1976’da Yugoslavya’yı terk ettikten sonra Abramoviç, hem çalışmalarının provokatif ve tartışma yaratan içeriği, hem de Batı için egzotik ve karanlık bir Öteki’yi simgeleyen komünist bir Balkan ülkesindeki geçmişinin gizemli halesiyle, şöhret basamaklarını hızla tırmanır; nitekim 1997’deki Venedik Bienali’nde Balkan Baroque adlı çalışmasıyla Altın Aslan ödülünü alır. Fakat eserlerinde sorgulama iddiasında olduğu sanatçı egosu, yarattığı söylenen spiritüel atmosfer, kazandığı şöhret ve güçle birlikte sergilediği yıldız sanatçı personasıyla derin bir çelişki içindedir: Kendisi gibi eski komünist bir ülkede yaşamış olan, demirperdenin yıkılmasıyla muazzam bir servetin üzerine konarak Batı’ya yerleşen Rus adaşı Roman Abramoviç’in “orjilerinde” boy göstermesi, yine bir Venedik Bienali’ne bu petrol oligarkının yatıyla arz-ı endam edişi, performanslarında kurduğu fantazmayı yerle bir etse de, sanatçı olarak şöhretinin ve saygınlığının sorgulanmasına yol açmaz. Sanatı hayatla buluşturma iddiasındaki çağdaş sanat uygulamalarının çoğunda olduğu gibi, denklemin ikinci kısmı göz ardı edilir, sanatçının fiilen yaşadığı hayatın da sanatının bir parçası olduğu ve onu anlamlandırdığı unutulur.

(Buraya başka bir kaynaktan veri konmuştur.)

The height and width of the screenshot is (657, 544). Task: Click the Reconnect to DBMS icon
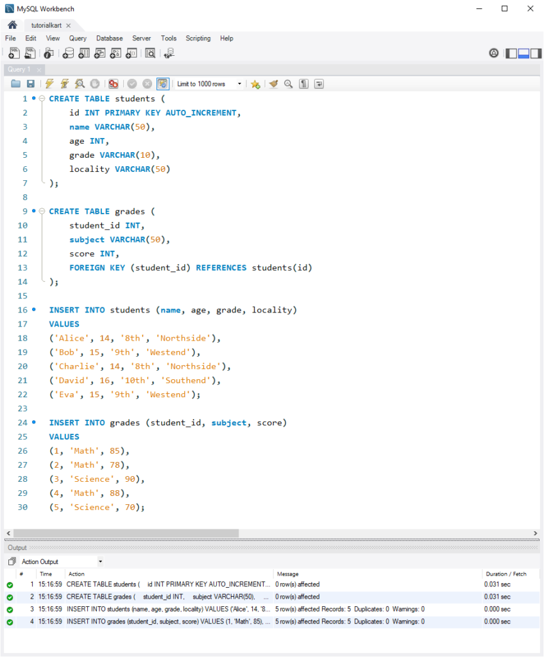(168, 53)
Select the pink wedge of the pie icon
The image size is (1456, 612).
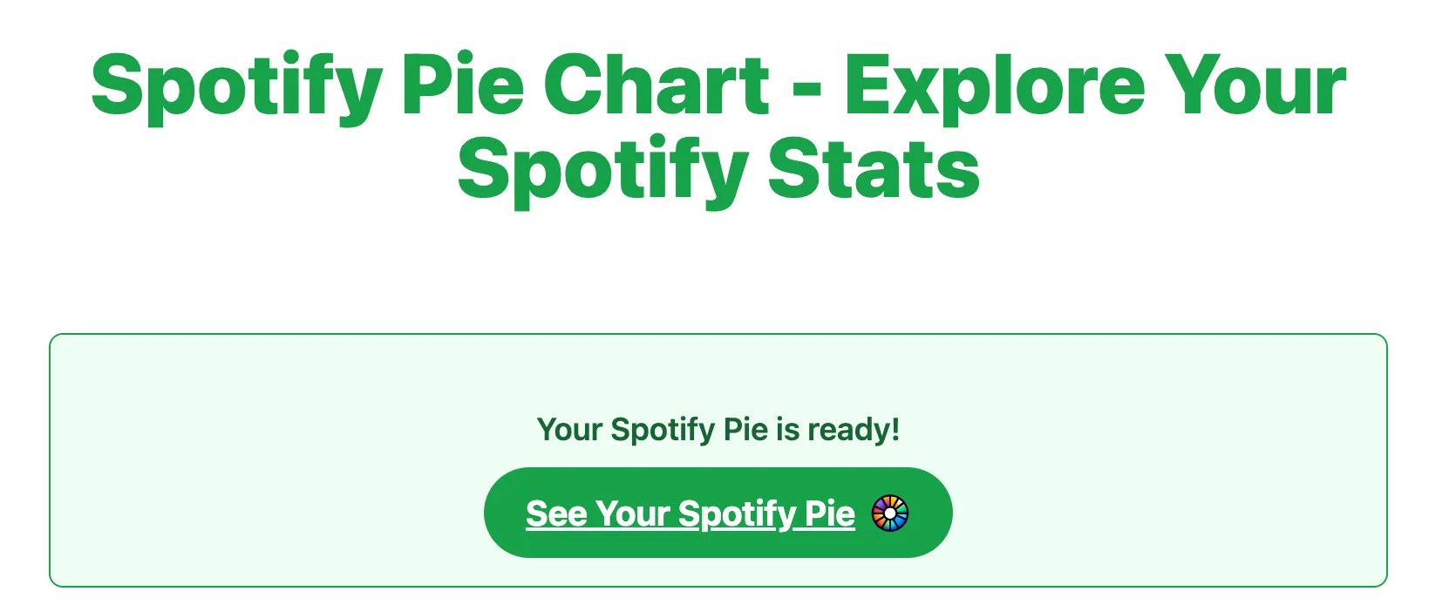pyautogui.click(x=877, y=511)
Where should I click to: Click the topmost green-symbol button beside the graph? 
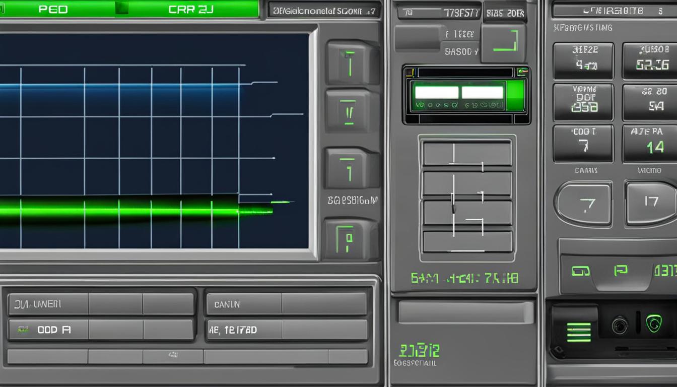click(351, 62)
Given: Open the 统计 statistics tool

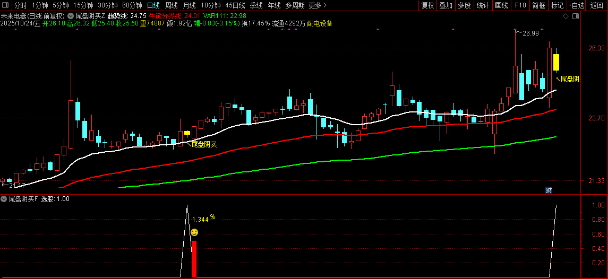Looking at the screenshot, I should coord(483,5).
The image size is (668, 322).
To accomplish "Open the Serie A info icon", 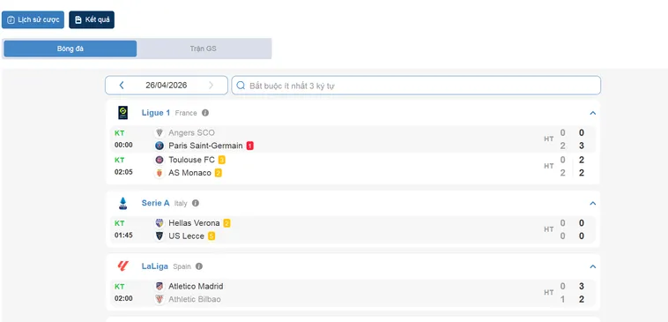I will [196, 203].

Abramoviç’in 2011’deki MOCA galası için hazırladığı performans ise, bugüne dek sanatçının çalışmalarıyla yarattığı tartışmaya bambaşka bir boyut kazandırır. Burada, çoğu zaman yaptığı gibi kendi kendinin değil, başka sanatçıların “dayanıklılığını” test edecek, eserinin icrası için başka insanları “çalıştıracak”tır. Gelgelelim işin bu boyutu, eserin seçmelerine katılan bir sanatçı sürecin içerdiği istismarı protesto ederek çekilme kararı aldığında tartışmalara yol açar. Abramoviç’in yukarda yer verdiğimiz ilanına başvuran dansçı Sara Wookey, 800 kişi arasından seçilip nihayet performansın içeriği ve koşulları hakkında bilgi sahibi olduğunda, işi kabul etmesinin imkânsız olduğunu görür. İcra edilecek performanslardan birinde, sanatçılar, gala gecesinde konukların yiyip içerek eğlendikleri masaların altına yerleştirilen döner bir tablada dizüstü duracak, masanın tam ortasına açılmış deliklerden de başları çıkacaktır. Tabla döndükçe, masanın ortasındaki kesik bir kafa gibi görünen sanatçı, konuklarla göz teması kuracaktır. Diğerinde ise, yine masaların ortasına çırılçıplak uzanmış sanatçılar, üzerlerine yatırılmış yapma iskeletlere “nefes” üfleyeceklerdir. Sanatçılar gala gecesindeki dört saatlik performansın öncesinde iki gün süren provalara katılacak, bütün bunlar karşılığında sadece 150 dolar alacaklardır. Performans sırasında maruz kalabilecekleri fiziksel veya ruhsal tehditlere karşı kendilerine hiçbir koruma sunulmamaktadır. Ayrıca gala gecesi öncesinde performans hakkında kimseyle konuşmayacaklarına dair, 1 milyon dolar ceza getiren bir anlaşma imzalamaları gerekmektedir.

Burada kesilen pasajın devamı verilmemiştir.